Nella causa che ne seguì gli avvocati delle parti contendenti sollevarono diverse questioni tecniche ma la Corte diede ragione alla Taylor: tutto era andato in prescrizione a causa del tempo trascorso. La diva fu considerata in buona fede, non potendo essere a conoscenza delle “disavventure” del van Gogh. Gli eredi della Mauthner al contrario puntavano sul fatto che l’acquirente si sarebbe dovuta informare circa le origini del dipinto. La diva replicò che sebbene il catalogo dell’asta riportasse la proprietà della signora Mauthner in seguito il dipinto era passato per ben due diverse gallerie prima di essere venduto a un ebreo tedesco, Alfred Wolf, anche lui scampato ai nazisti nel 1933.
Nel 2012 Liz Taylor vendette il suo piccolo gioiello di famiglia per la modica cifra di sedici milioni di dollari. Questo caso tuttavia - precisa Ventoruzzo - rappresenta più l’eccezione che conferma la regola: difatti in tutti gli ordinamenti, compreso il diritto internazionale, le opere d’arte sottratte più o meno violentemente alle minoranze perseguitate dal regime nazifascista nel secolo scorso sono state per lo più restituite ai legittimi eredi.

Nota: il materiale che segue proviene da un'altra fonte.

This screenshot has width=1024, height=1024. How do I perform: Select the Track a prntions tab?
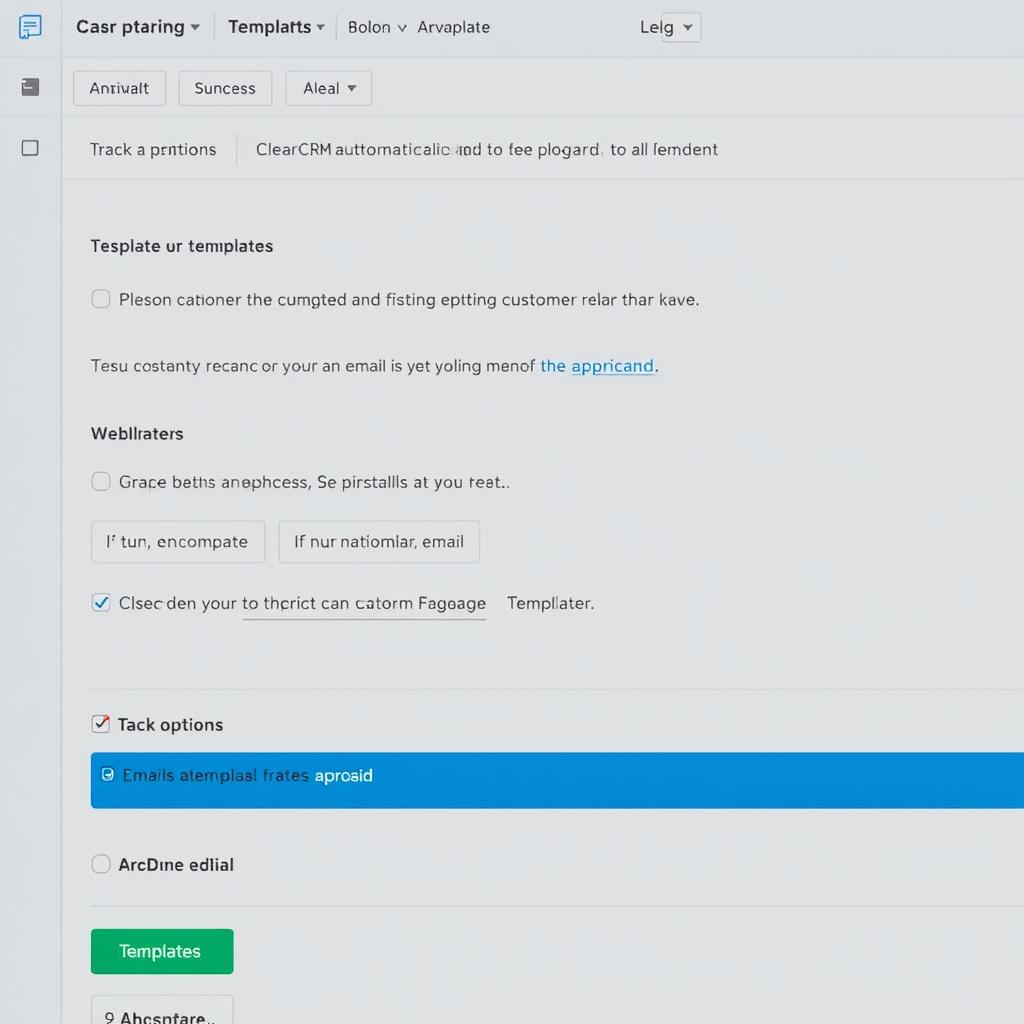153,149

Nel suo libro Ventoruzzo esplora anche il mondo dei falsari, spesso bizzarro come nel caso di Han van Meegeren - il cui Vermeer autoprodotto finì nella collezione del gerarca nazista Hermann Goring- e Mark Landis che, travestito da prete, inondò delle sue copie musei americani inconsapevoli.

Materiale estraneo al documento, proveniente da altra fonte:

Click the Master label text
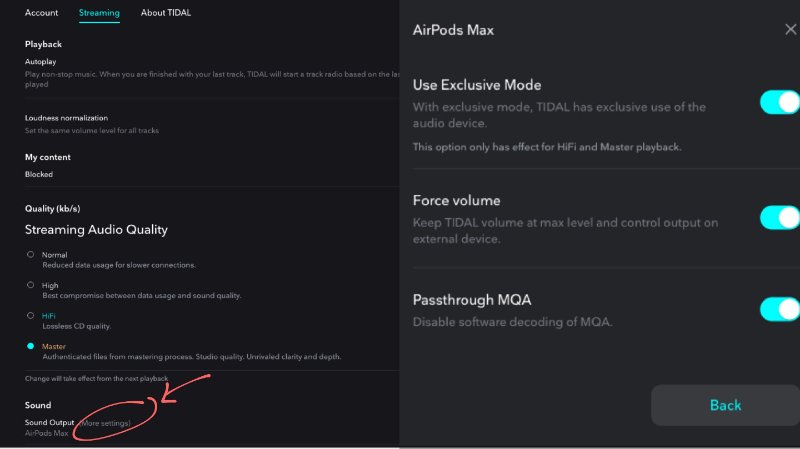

Quindi i furti romanzeschi come quello della Gioconda e del ritratto del Duca di Wellington di Francisco Goya. Quest’ultimo in particolare desta ilarità per la dinamica del furto stesso del ritratto esposto alla National Gallery di Londra. Il ladro fu un certo Kempton Bunton, ex autista di autobus che nell’estate del 1961 era molto arrabbiato per una semplice ragione: i poveri pensionati inglesi dovevano pagare il canone tv anziché essere esentati. Bunton iniziò cosi a bazzicare la National Gallery e fare la conoscenza delle guardie che si lasciarono scappare informazioni sulla sicurezza. Una mattina Bunton fuggì col dipinto da una finestra del bagno. Promise la restituzione del dipinto in cambio di una donazione di 140.000 sterline che avrebbe coperto il canone tv per i pensionati. Bunton restituì il quadro spontaneamente ma senza la cornice, ragion per cui fu condannato a tre mesi di reclusione per il furto della cornice mancante.